02.11.2020 18:00 |

Zweiter Lockdown

Die Pleitewelle könnten nun schon früher einsetzen

Nachdem die Insolvenzen heuer auf einem historischen Tiefstand sind (wegen Stundungen, Überbrückungshilfen und einem Antragsstopp der öffentlichen Hand), erwarten alle Experten eine Pleitewelle im nächsten Frühjahr. Könnte diese aufgrund des zweiten Lockdowns bereits früher einsetzen? „Das ist möglich, das Ausmaß könnte auch größer werden“, meint Kreditschützer Franz Blantz (AKV).

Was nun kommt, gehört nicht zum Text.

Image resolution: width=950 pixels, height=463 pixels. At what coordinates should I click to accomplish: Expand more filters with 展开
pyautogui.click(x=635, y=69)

Betriebe in der Gastronomie und Hotellerie sind besonders gefährdet. Blantz betont aber, wie Rene Jonke vom KSV1870, dass es für valide Prognosen noch zu früh sei.

Es wird viel davon abhängen, ob die Überbrückungshilfen wirklich, wie von der Bundesregierung versprochen, schnell fließen und ob es Begleitmaßnahmen wie weitere Stundungen gibt. Franz Blantz betont gegenüber der „Krone“ noch einmal, dass Firmen realistische Sanierungskonzepte erstellen und Probleme nicht nach hinten verschieben sollten.